景绣笑道,那么你我只点到为止,绣姐姐不忍心伤了你的!若你赢了,这猎物归你,可去献与圣上以得赏赐;若我赢过你,猎物我便带走,可好?

言麟微微摇头道,难道我捕获猎物是为了向圣上邀赏,受了赏赐还要歌功颂德一番?这未免太可笑了!

他话还未完,鞭影已至,言麟纵身跃起,持剑去挡,一招一式气波横飞,似魅影般难以捉摸,景绣的鞭法每每似要触及他却回回错失,心下不免吃惊,退出三步以外。
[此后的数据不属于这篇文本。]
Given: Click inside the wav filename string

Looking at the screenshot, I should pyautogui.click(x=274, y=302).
言麟的步法因此愈家流畅,剑势如流水行云,景绣稳住脚法,欲去卷住言麟手腕,怎奈言麟的手腕如脱兔游蛇灵活游走,只能见她步步紧逼,却无还手之力。

正胶着间,林间不远处杀声震天,向他们而来,景绣细眉一挑,得意说道,圣上行猎的随众近了,你还要如此相逼下去吗?
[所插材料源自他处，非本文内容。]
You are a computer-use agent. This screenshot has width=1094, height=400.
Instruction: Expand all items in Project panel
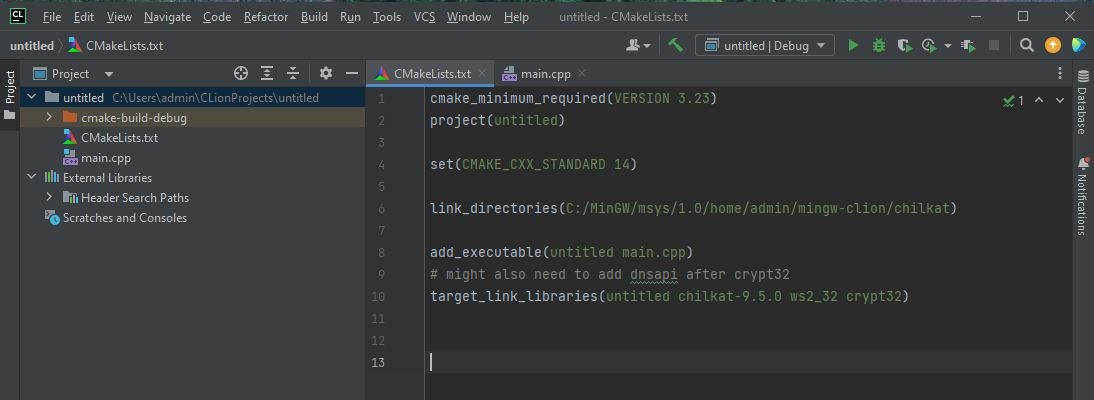(x=267, y=73)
言麟冷笑,却不想再与她缠斗下去,这一踟蹰,景绣得空,以为可以趁势反击,不想不知从林中何处飞出一把剑鞘,正打中她手臂,震得她右腕痛麻难当,金鞭攻势锐减。

景绣终于怒之,收了鞭势,欲要发作却不知是谁,只见林间云雾飘散,景赫赫然坐于马上,眉目中傲然的冷意更甚言麟!

景赫用剑挑起剑鞘将剑插好,看看卧在草丛中挣扎的猎物,微眯双目去斜睨景绣道:为了一只可怜负伤的鸟儿如此争执,还不如放了它去!……言麟,你不找麻烦,麻烦也要找上你,只因碰上我这个第一风流公子的悍世姐姐,当朝第一大将军,不怕都不行,所以还是快和我逃跑了事!说罢言麟身形一闪,上马与景赫疾速离去,来去如卷狂风。

景绣呆立这望着他们远去的身影,突然间,她竟不知道自己适才在做了些什么,说了些什么……多么会伪装的言辞,多么虚假!

泪水,从脸庞上无声滑落,滴落在琴弦上,有些冰冷和寥落……曾几何时,这般脆弱的液体,从不会出现在她这样孤傲飒爽的女子面孔上……而帐外,终于又悄然出现了那个身影。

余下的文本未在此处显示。